*** Given records Section Begins ***

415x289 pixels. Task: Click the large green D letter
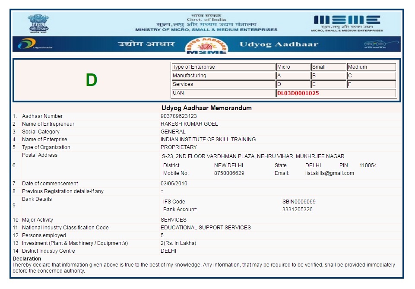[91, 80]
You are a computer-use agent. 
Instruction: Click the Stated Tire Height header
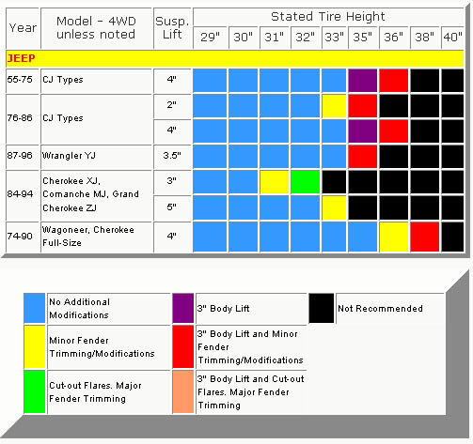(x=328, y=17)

*** Given records Section Ends ***

### Exercise details
Please give an exact printout of all the records, pictures aside.

### Output of the task
415x289 pixels. Task: Click the large green D letter
[91, 80]
You are a computer-use agent. 
Instruction: Click the Stated Tire Height header
(x=328, y=17)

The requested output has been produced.